Why Wilderness?

By Sigurd Olson

American Forests – September, 1938

In some men, the need of unbroken country, primitive conditions, and intimate contact with the earth is a deeply rooted cancer gnawing forever at the illusion of contentment with things as they are. For months or years this hidden longing may go unnoticed and then, without warning, flare forth in an all-consuming passion that will not bear denial. Perhaps it is the passing of a flock of wild geese in the spring, perhaps the sound of running water or the smell of thawing earth that brings the transformation. Whatever it is, the need is more than can be borne with fortitude, and for the good of their families and friends, and their own restless souls, they head toward the last frontiers and escape.

I have seen them come to the "jumping-off places" of the North, these men whereof I speak. I have seen the hunger in their eyes, the torturing hunger for action, distance, and solitude, and a chance to live as they will. I know these men and the craving that is theirs; I know also that in the world today there are only two types of experience which can put their minds at peace, the way of wilderness or the way of war.

As a guide in the primitive lake regions of the Hudson's Bay watershed, I have lived with men from every walk of life, have learned to know them more intimately than their closest friends at home, their dreams, their hopes, their aspirations. I have seen them come from the cities down below, worried and sick at heart, and have watched them change under the stimulus of wilderness living into happy, carefree, joyous men to whom the successful taking of a trout or the running of a rapids meant far more than the rise and fall of stocks and bonds.

Ask these men what it is they have found, and it would be difficult for them to say. This they do know, that hidden back there in the country beyond the steel and the traffic of towns is something real, something as definite as life itself, that for some reason or other is an answer and a challenge to civilization.

At first, I accepted the change that was wrought in such men with the matter-of-factness of any woodsman, but as the years went by, I began to marvel at the infallibility of the wilderness formula. I came to see that here was a way of life as necessary and as deeply rooted in some men as the love of home and family, a vital cultural aspect of life which brought happiness and lasting content.

The idea of wilderness enjoyment is not new. Since the beginning of time poets have sung of the healing power of solitude and of communion with nature, but for them the wilderness meant the joys of contemplation.

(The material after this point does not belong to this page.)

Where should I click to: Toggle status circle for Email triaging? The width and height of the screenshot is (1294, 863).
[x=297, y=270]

Typical of this tone of interpretation is Thoreau with his "tonic of wildness," but to him the wild meant the pastoral meadows of Concord and Walden Pond, and the joy he had, though unmistakably genuine, did not approach the fierce, unquenchable desire of my men of today. For them, the out-of-doors is not enough; nor are the delights of meditation. They need the sense of actual struggle and accomplishment, where the odds are real and where they know that they are no longer playing make-believe. These men need more than picnics, puffing streams, or fields of daffodils to stifle their discontent, more than mere solitude and contemplation to give them peace.

Burroughs, another lover of the out-of-doors, spoke often of the wilderness, but he knew it not at all. When he regretted having to leave Old Slabsides on the Hudson for the wilds of Alaska and the West, we knew there was little of the primitive urge in his nature. For him the wild had little charm.

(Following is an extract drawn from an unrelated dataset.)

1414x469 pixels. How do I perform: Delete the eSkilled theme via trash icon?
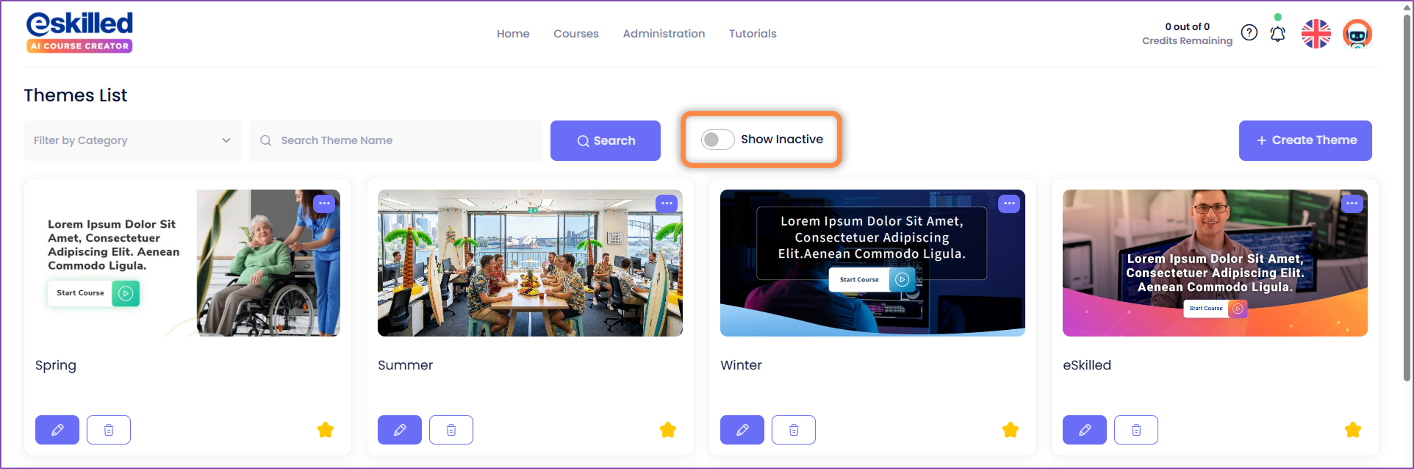(x=1136, y=430)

As we explore our literature for men who have felt deeply about wilderness, we find them few indeed, perhaps because in the past there was wilderness enough and men had not learned to wean themselves so completely away from its influence. Invariably men wrote of the dominating effect of wilderness as a mighty unconquered force, and everywhere we find evidence of the part it played in molding the lives of those it touched. Fear was the keynote of the past, fear of the brooding monster of the unknown, and little of the joy of adventure and freedom is ever in evidence. Were it not for a few such daring souls as Joseph Conrad and Jack London, we would know little of the feeling some men have for the far places of the earth.

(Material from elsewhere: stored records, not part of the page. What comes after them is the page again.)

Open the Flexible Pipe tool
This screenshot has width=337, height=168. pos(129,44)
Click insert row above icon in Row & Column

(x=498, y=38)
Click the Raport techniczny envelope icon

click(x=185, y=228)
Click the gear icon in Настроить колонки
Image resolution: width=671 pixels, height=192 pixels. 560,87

With the rapid elimination of the frontiers, due to increased facility of transportation and huge development programs, the opportunity to see and know real wilderness has become increasingly difficult. As it approaches the status of rarity for the first time in history, we see it not as something to be feared and subdued, not as an encumbrance to the advance of civilization, but instead as a distinctly cultural asset which contributes to spiritual satisfaction. The greater part of the old wilderness is gone, but during the centuries in which we fought our way through it, we unconsciously absorbed its influence. Now, as conquering invaders, we feel the need of the very elements which a short time ago we fought to eradicate.

Why wilderness? No two men would have the same explanation. Something definite does happen to most men, however, when they hit the out trails of our last frontiers, and though they react in various ways, there is a certain uniformity noticeable to one who has often seen them make the break with civilization. Whatever it is, they are changed almost overnight from the prosaic conformists they may have been, who dress, think, and act like all the rest, to adventurers ready to die with their boots on, explorers pushing into the blue, once more members of a pioneering band.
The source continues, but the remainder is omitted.